Doğu Perinçek, “Kısmen iktidarın yönlendiricisi ve ortağıyız” diyor. Şimdi de Yargıtay Cumhuriyet Başsavcısına HDP’yi kapatma çağrısı yaptı. Doğu Perinçek hangi siyasi yapılanma adına bu kadar rahat konuşabiliyor sizce? Perinçek’in bu çağrısı ile kapatma yönlü bir girişimin olacağını bekliyor musunuz? Buna yönelik hazırlık durumunuz nedir?

HDP bir bina değil ki kapatılsın! 6,5 milyon oy alan, halk iradesine ve gücüne dayanan milyonların partisidir. Gençlerin, kadınların, emekçilerin, yoksulların, ezilenlerin, yaşanılabilir bir dünya ve çevre için mücadele edenlerin partisidir. HDP’nin kapatılması için kampanya yürütenler, halkları, milyonları nasıl kapatacaklar? Bize karşı yürütülen birtakım ırkçı, düşmanca kampanyaların farkındayız. Siyasi karşılığı ve değeri sıfır olanların HDP düşmanlığı üzerinden kendilerini var etmeye çalıştıklarını görüyoruz. Ama nafile. Sonuç alamayacaklar. Onların kampanyaları olsa olsa onları kapatır. Halk onları zaten çoktan kapatmış durumda. Her gün iktidar medyasında boy gösteriyorlar ama halkın içine asla çıkamıyorlar. HDP ve Kürt düşmanlığı üzerinden kendilerine iktidar bloğu içinde yer açmaya çalışanların gideceği yer olsa olsa ancak siyasi çöplük olur. HDP’yi bu tür tehditlere korkutacaklarını, teslim alacaklarını sananlar tarihe baksınlar. Parti kapatmayla sonuç alınamadığını, alınamayacağını görürler. Bizim siyasi geleneğimiz parti kapatmalar dâhil tüm baskı süreçlerinden daha fazla güçlenerek çıkmıştır. Bu tür kampanyalar olsa olsa bizim gücümüzü daha da arttırır.

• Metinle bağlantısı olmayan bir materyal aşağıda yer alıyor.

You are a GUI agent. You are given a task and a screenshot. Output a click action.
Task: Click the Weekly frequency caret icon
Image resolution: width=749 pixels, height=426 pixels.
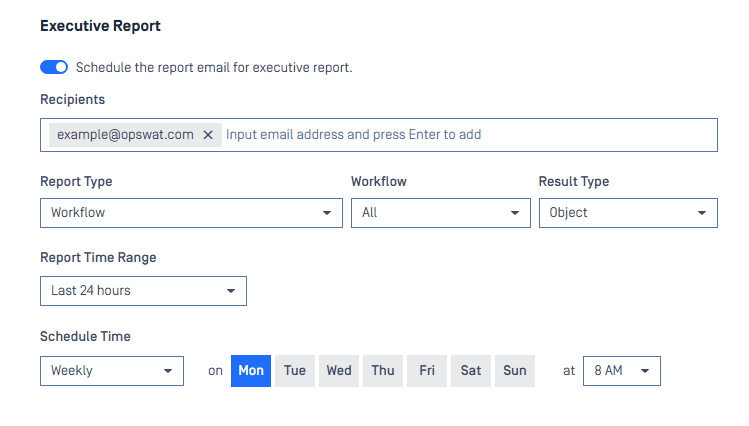tap(168, 371)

Kürdistan Bölgesi yöneticileri barış ve çözüm sürecinde olumlu bir rol oynadı ve sürecin başarıya ulaşabilmesi için çaba sarf etti. Türkiye’de Kürt siyasetinin yeniden ılımlı ve diyalog sürecine girebilmesi için Kürdistan Bölgesi yöneticilerinin rol oynama ihtimalleri mevcut mudur? Bu konuda sizin HDP olarak beklentileriniz nelerdir. Ne yapıla bilinir?

Bu konuda şunu net olarak ifade etmek isterim ki, Türkiye’de mevcut Kürt karşıtı tekçi iktidar değişikliği yaşanmadan herhangi bir sürecin başlaması mümkün değildir. Kürt sorunu dahil Türkiye’nin temel sorunlarının hatta Suriye sorununun dahi çözümü ancak tekçi ve retçi iktidar zihniyetinin değişmesiyle başlayabilir. Çözüm, HDP’nin içinde olduğu demokratik yönetimle ve halkların iradesiyle başlayacak. Çözüm sürecinde katkısı olan, rol alan herkesin, şahsiyetlerin, liderlerin özellikle çözümün temel muhatabı olan Sayın Öcalan’a karşı iktidarın uyguladığı tecrit başta olmak üzere çözüm karşıtı, Kürt karşıtı tüm politikaların karşısında ortak bir karşı duruş sergilemesi gerekir. İktidarın çözümsüzlük politikalarına karşı mücadele edilmezse çözümün de önü açılamaz.

Öncelikli olarak Kürt halkının ulusal demokratik ittifakının tesis edilmesi gerekir. Bu sağlandığı takdirde Türkiye dâhil Kürt halkının yaşadığı tüm topraklardaki Kürt sorunu nihai çözüm yoluna girecek.